There’s comfort food, and then there’s comfort food. Any type of roast is automatically a contender in my book. I’ll make a roast at least twice a month. I get groans from family and friends–“again?” they ask. Chuck is usually a cheap cut of meat and I can stretch this meal for a week in a house of just two people. It helps finish off a bottle of wine and I also get to use one of my favorite ingredients from my youth – Vidalia onions.
You see, down here in the south, sweet onions are the only onion, really. Sure, visit the local megamart and spy the red onion and the white onion and those little yellow ones in the bag, but Vidalias are cheap, plentiful, and what my family always used whenever onions were needed. There are imposters, yes, but only a true Vidalia hails from the eponymous little town in Georgia where they were accidentally discovered during the Great Depression. How exactly is an onion discovered, you ask? Well, the farmers there were attempting to grow regular yellow onions, but discovered that upon harvest, the onions were sweet–a subsequent soil analysis discovered a distinct lack of sulfur is to blame. Because they are less astringent, they should be stored in a cool place, such as the refrigerator, or as at my house, in a bushel basket over an air vent.
by Jason Osborne
- 2-3 lb chuck roast
- 2-3 tbsp canola oil
- 3 carrots, chopped
- 1 large onion, preferably sweet like Vidalia or Maui, if you must.
- 3 ribs celery
- 3 cloves garlic
- 1 bundle thyme (3 sprigs)
- 2 bay leaves
- 2 cups beef stock
- 1 cup good red wine (pref: Cote du Rhone)
- 1 chicken or vegetable bullion cube
- 14 oz jar of crushed tomatoes
Heat the oil in a large dutch oven over medum high heat until it begins to shimmer.
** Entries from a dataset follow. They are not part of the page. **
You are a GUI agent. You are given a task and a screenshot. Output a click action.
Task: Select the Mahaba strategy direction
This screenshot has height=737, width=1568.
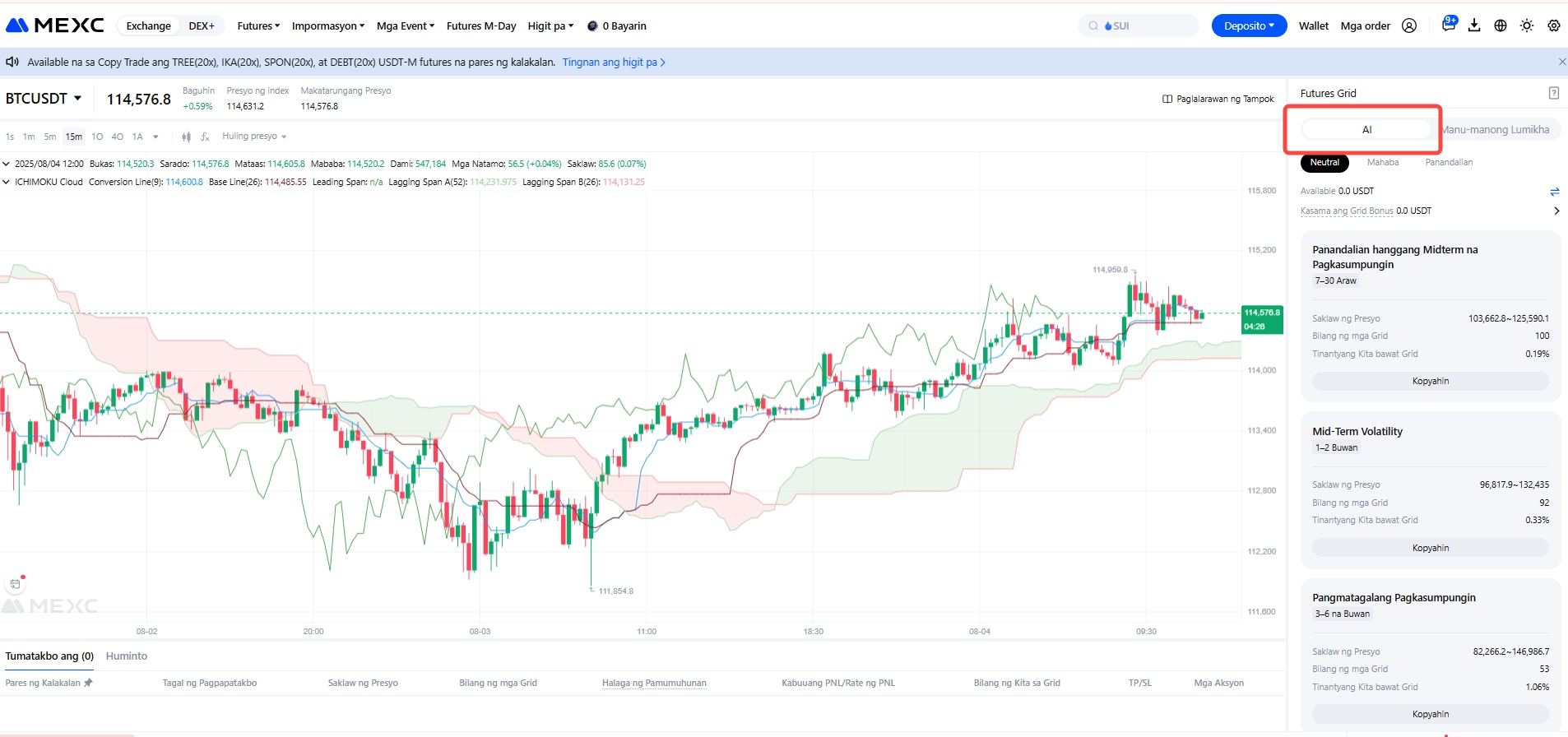pos(1382,163)
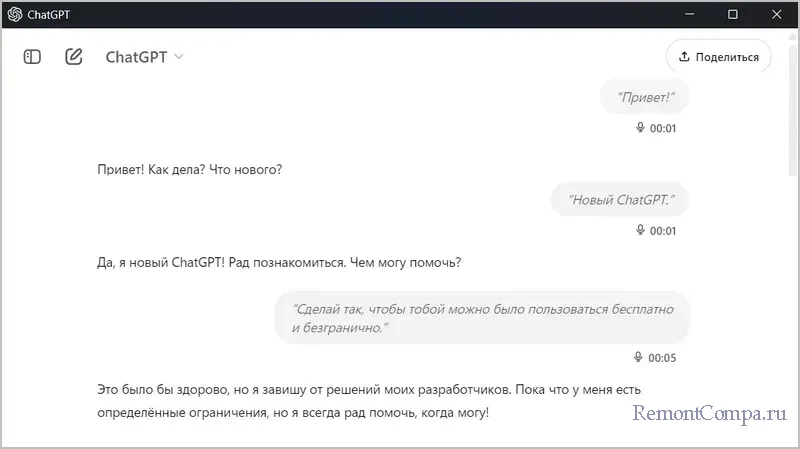Click the ChatGPT logo in title bar
The image size is (800, 449).
point(15,14)
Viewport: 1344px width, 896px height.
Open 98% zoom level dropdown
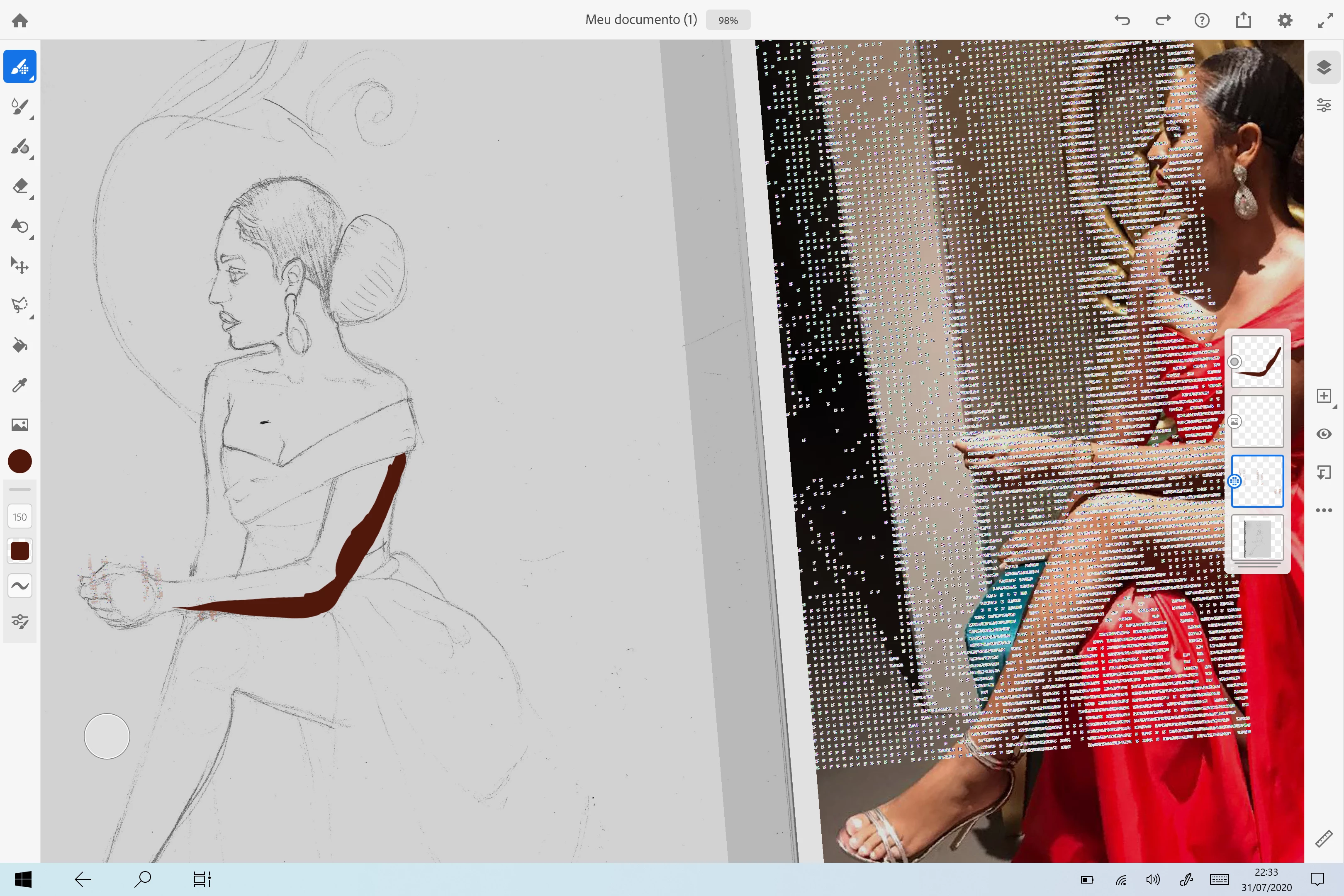pyautogui.click(x=728, y=20)
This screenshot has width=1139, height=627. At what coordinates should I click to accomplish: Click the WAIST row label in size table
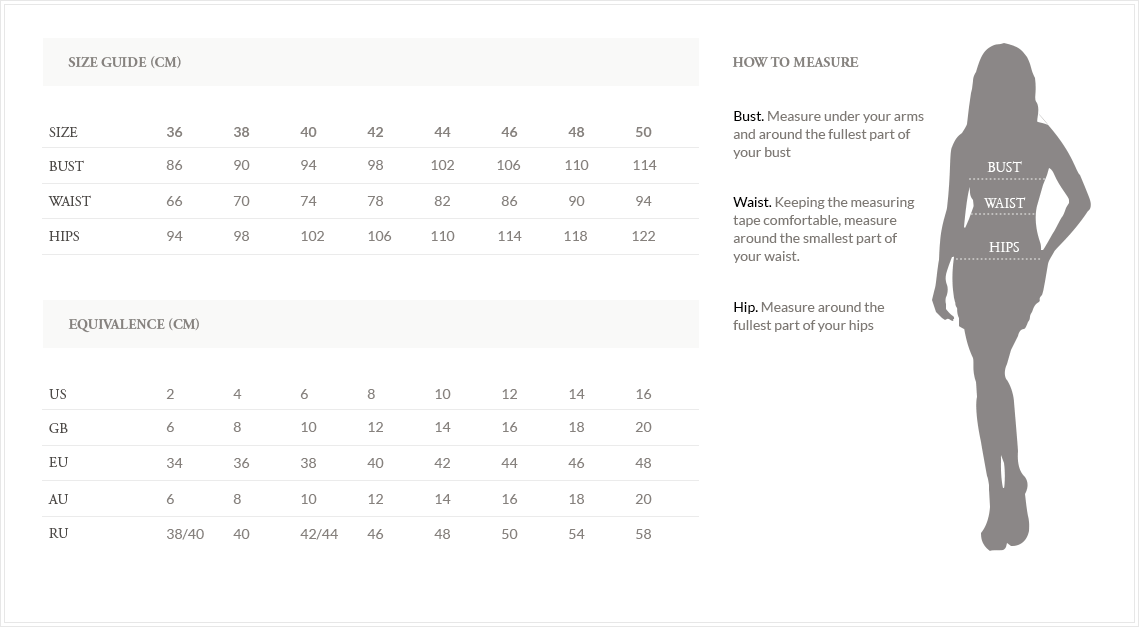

Salt the meat and place into the pan to sear – do not move the meat until it releases. It will release when it is appropriately seared. Flip and repeat, searing all sides to a very crusty brown. Remember, brown food tastes good!
Remove meat and set aside. Turn the heat down a bit and add the mirepoix, sweating the veg until they are soft and translucent. Add the garlic and cook for a minute or so more. Deglaze the pan with wine, scraping up the bits. Add the tomatoes, stock, the bullion cube, and the herbs. Because it’s a pain to strip the leaves from thyme stems, grab a few and tie them up with kitchen twine, then you can fish them out later. Who has time for Thyme?
Return the meat to the pan. Bring to a boil, reduce to a simmer and cover. Cook over medium-low for two hours, or until tender. Alternatively, you could cook this in a 350 oven for two hours or in the slow cooker for 8 hours on low.
When time is up, skim some of the fat from the top and fish out the thyme bundle and bay leaves. I remove the meat to foil and allow it to rest. Take two or three heavy ladles from the pan and puree in the blender or food processor, then return to the pan. Bring the now chunky sauce to a boil and reduce by one-third.
Carve the meat and serve with the sauce over your choice of lovely starches–polenta, grits, mashed new potatoes, white rice, barley. The possibilities are endless!